* _Exercise aim_: Reproduce, character for character, the stretch of records from the line containing "Given: Switch to grid view in My Work panel" through the line containing "Action: (652, 89)".

▼▼▼

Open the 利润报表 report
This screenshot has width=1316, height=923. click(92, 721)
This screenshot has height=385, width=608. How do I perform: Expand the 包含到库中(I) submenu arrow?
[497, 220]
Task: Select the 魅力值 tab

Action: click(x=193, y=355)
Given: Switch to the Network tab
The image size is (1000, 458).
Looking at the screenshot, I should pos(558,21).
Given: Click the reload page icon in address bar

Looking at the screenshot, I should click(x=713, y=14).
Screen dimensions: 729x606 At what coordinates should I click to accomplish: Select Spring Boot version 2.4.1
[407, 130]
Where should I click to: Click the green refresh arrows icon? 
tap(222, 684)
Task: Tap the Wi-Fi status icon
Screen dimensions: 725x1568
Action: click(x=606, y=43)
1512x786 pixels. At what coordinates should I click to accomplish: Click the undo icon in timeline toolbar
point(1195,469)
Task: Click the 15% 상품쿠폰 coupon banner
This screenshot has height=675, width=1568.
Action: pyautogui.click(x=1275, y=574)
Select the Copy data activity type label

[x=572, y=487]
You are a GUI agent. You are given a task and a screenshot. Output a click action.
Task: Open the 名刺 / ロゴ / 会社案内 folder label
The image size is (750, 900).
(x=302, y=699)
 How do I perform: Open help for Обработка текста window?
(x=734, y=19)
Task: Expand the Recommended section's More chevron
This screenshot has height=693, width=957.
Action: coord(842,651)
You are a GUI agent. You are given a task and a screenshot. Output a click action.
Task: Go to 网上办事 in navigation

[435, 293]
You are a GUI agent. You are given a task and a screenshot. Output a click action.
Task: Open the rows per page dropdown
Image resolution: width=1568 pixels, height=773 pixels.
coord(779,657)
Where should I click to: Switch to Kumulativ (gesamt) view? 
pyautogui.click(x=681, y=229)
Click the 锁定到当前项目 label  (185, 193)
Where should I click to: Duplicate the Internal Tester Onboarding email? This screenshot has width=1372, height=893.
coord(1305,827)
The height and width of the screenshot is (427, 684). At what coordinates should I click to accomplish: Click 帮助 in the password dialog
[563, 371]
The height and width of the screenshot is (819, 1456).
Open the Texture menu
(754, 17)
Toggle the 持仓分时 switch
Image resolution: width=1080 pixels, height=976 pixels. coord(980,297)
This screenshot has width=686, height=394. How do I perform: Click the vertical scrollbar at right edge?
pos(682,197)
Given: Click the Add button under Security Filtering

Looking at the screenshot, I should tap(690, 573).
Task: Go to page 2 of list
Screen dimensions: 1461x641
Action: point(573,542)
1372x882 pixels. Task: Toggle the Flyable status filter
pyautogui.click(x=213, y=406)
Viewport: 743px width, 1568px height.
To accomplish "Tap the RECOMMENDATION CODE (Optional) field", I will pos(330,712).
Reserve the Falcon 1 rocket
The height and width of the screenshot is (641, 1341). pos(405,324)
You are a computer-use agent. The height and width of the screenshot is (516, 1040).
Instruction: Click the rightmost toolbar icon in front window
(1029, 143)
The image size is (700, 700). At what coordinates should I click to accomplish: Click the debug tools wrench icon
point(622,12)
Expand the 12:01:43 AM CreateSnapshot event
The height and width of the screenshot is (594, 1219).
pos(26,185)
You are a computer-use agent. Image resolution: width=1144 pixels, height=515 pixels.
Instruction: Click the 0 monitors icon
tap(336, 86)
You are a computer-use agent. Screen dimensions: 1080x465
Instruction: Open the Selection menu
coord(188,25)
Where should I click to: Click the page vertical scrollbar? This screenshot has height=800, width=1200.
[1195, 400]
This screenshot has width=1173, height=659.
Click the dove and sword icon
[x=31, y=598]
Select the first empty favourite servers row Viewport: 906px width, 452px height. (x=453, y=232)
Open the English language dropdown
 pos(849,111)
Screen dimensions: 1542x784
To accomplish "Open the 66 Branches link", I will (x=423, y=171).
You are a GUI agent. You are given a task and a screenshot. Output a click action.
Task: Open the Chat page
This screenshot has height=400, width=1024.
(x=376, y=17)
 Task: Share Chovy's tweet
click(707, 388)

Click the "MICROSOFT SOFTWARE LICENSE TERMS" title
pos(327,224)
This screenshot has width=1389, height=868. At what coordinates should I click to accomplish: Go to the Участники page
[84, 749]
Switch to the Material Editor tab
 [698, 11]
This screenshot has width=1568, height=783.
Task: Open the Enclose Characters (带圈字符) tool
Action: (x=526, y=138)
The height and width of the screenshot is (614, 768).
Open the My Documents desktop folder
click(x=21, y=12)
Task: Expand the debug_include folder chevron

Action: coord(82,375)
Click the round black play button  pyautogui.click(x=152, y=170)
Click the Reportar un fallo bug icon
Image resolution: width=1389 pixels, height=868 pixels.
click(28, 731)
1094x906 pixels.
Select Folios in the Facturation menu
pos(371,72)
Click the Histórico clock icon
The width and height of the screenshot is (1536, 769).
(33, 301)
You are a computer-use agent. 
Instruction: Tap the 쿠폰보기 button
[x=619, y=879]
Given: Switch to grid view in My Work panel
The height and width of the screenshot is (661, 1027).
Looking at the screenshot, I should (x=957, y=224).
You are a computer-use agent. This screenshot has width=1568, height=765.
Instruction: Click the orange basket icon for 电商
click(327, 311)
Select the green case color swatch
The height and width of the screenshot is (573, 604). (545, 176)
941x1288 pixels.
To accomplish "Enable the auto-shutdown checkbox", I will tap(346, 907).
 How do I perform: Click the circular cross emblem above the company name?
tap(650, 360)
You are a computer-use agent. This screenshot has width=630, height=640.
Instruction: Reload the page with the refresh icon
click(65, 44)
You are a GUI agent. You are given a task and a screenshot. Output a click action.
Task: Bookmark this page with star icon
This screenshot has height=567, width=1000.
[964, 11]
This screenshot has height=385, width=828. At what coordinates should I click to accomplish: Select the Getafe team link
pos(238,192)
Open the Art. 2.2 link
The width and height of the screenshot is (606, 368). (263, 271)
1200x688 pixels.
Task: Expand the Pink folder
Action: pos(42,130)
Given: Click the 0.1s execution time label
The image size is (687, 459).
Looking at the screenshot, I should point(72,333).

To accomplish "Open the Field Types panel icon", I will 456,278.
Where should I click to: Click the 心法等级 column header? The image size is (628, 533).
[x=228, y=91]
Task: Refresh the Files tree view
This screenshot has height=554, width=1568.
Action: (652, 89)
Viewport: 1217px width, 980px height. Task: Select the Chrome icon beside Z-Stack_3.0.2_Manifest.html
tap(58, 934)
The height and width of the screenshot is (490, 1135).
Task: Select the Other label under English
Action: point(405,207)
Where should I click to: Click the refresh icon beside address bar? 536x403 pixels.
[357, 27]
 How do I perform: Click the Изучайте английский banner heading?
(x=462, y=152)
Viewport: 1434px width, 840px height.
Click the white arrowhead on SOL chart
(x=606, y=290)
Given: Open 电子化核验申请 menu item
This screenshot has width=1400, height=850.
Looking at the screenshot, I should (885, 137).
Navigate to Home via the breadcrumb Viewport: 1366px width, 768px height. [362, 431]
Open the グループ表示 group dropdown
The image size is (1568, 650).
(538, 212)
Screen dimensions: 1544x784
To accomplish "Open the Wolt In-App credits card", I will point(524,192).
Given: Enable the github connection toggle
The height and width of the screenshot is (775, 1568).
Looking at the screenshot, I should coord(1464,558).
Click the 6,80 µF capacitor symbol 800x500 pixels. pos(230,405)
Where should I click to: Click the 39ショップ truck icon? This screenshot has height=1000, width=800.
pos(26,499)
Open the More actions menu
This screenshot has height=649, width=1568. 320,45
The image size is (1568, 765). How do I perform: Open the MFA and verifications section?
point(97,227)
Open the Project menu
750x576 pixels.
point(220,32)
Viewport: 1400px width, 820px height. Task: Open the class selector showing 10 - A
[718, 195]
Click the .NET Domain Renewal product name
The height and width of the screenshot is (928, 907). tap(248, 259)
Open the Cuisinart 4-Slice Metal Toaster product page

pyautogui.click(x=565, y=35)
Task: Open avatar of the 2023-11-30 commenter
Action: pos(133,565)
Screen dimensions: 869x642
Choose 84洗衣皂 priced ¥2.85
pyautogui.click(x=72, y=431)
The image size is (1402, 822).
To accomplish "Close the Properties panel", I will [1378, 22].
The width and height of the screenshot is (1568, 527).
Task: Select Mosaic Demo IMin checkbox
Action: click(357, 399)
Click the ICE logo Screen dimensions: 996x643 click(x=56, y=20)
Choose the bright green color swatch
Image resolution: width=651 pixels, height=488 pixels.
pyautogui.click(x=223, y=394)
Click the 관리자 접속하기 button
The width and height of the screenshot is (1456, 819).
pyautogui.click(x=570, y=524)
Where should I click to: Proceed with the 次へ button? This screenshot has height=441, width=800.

▲▲▲

* _Correct answer_:
Given: Switch to grid view in My Work panel
The height and width of the screenshot is (661, 1027).
Looking at the screenshot, I should (x=957, y=224).
You are a computer-use agent. This screenshot has width=1568, height=765.
Instruction: Click the orange basket icon for 电商
click(327, 311)
Select the green case color swatch
The height and width of the screenshot is (573, 604). (545, 176)
941x1288 pixels.
To accomplish "Enable the auto-shutdown checkbox", I will tap(346, 907).
 How do I perform: Click the circular cross emblem above the company name?
tap(650, 360)
You are a computer-use agent. This screenshot has width=630, height=640.
Instruction: Reload the page with the refresh icon
click(65, 44)
You are a GUI agent. You are given a task and a screenshot. Output a click action.
Task: Bookmark this page with star icon
This screenshot has height=567, width=1000.
[964, 11]
This screenshot has height=385, width=828. At what coordinates should I click to accomplish: Select the Getafe team link
pos(238,192)
Open the Art. 2.2 link
The width and height of the screenshot is (606, 368). (263, 271)
1200x688 pixels.
Task: Expand the Pink folder
Action: pos(42,130)
Given: Click the 0.1s execution time label
The image size is (687, 459).
Looking at the screenshot, I should point(72,333).

To accomplish "Open the Field Types panel icon", I will 456,278.
Where should I click to: Click the 心法等级 column header? The image size is (628, 533).
[x=228, y=91]
Task: Refresh the Files tree view
This screenshot has height=554, width=1568.
Action: (652, 89)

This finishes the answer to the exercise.